An experimental approach to migrate from ElasticSearch to ClickHouse quickly and easily
Written by: Eraldo Jaku, DoubleCloud Senior Backend Engineer.
October 2, 2023
10 mins to read
Migrating data from ElasticSearch to ClickHouse is quite easy with our ElasticSearch connector. It comes with handy functionalities that simplify the configuration process and relies on some basic assumptions for the limitations that we came across when working on ES documents.
So what exactly does this ElasticSearch connector look like?
Let’s start with the most important step of the process — the schema deduction. To sync data to a ClickHouse target, we need to provide the target with a schema:
The ElasticSearch connector in this case relies heavily on the data already present in the configured cluster to deduce the said schema.
The ElasticSearch connector uses the Get mapping API to extract the mappings of each index. Using this mapping, we then extract the corresponding column names and data types from the JSON key/value pairs.
Here’s what a simple mapping example could look like:
From these sample mappings, the ElasticSearch connector would extract the following column names: _id, age, email, employee_id and name. Currently, only first-level key-value pairs are considered, so nested objects are not extracted to their own columns. The odd one here is the _id column name — it is prepended by default to every schema as the first column and will be filled with the _id of each document in ElasticSearch.
Each column derived in the previous step also needs to be provided its corresponding data type. These data types are also extracted from the same mapping response. Internally we map each possible data type coming from ElasticSearch to one of our internal data types.
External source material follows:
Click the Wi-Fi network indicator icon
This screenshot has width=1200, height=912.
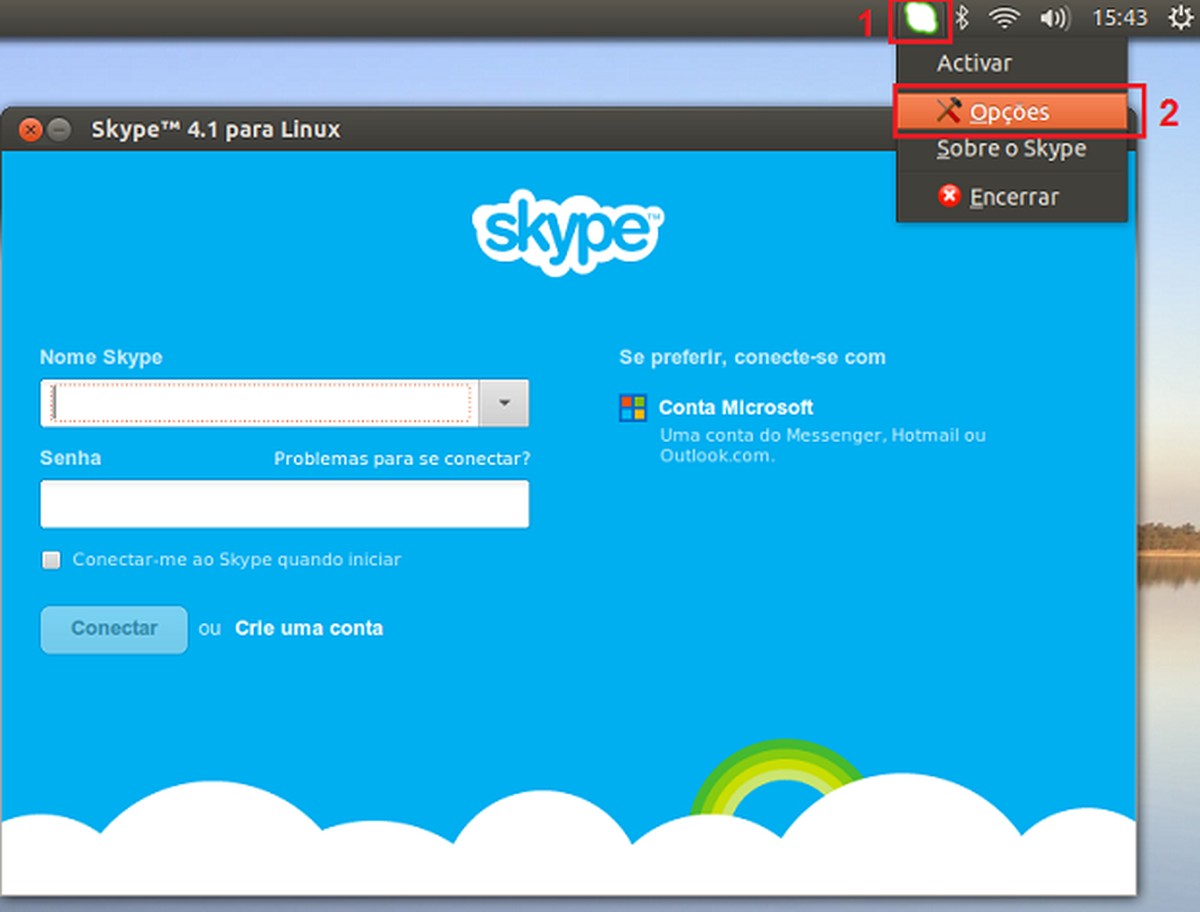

For example, for the age column we would first extract the ElasticSearch integer type from the mappings, which internally maps to our int32 data type. For a more exhaustive list of these data type mappings see our Source data type mapping.
There are a few pitfalls and particularities here though, namely ElasticSearch Arrays and Alias data types.
ElasticSearch has the particularity that every field can contain zero or more values by default so potentially any field can be an array (see the ElasticSearch docs for more information on Arrays).This makes the whole processing quite tricky since at runtime a field from a document might return more than one value, at which point we can’t amend the table schema/column data type anymore. This would then result in a mismatch of extracted and deduced data type and will lead to an error being raised.
Since the mappings provided by ElasticSearch do not help in detecting such cases the only actual solution would be to iterate all the documents and analyze each field separately for array-ness. To avoid such a lengthy and inefficient process we decided to introduce a small but important assumption here, in order to avoid checking all the documents.
We assume the first document in the index (sorted by _id ASC) is our baseline and all following documents follow the same format as the baseline. We then analyze all fields in the baseline document and enrich the deduced schema by updating all the field data types where we encounter arrays to our own internal Any type, which can store JSON arrays.
All first-level fields which are of the Alias data type in the mappings need inferring of the actual data type in order to have a valid schema. The ElasticSearch connector will infer this data type from the mappings themselves by searching through the mappings for the actual data type. In this case, the searching also involves any possible nested key-value pairs until the correct value is found or an error occurs.
In general, the ElasticSearch connector uses the Scrolling Search Results mechanism to fetch all the documents of an index.
This can be a lengthy process for big indexes in ElasticSearch, however, since one document equals one row on ClickHouse. In order to increase the performance of our transfers, we rely on ElasticSearch’s Sliced Scrolling for parallel document processing.
The parallelization degree depends on the number of active shards in the source ElasticSearch cluster. This parallelization factor is then used to slice each index into chunks of data that can be ingested and processed in parallel, increasing our throughput.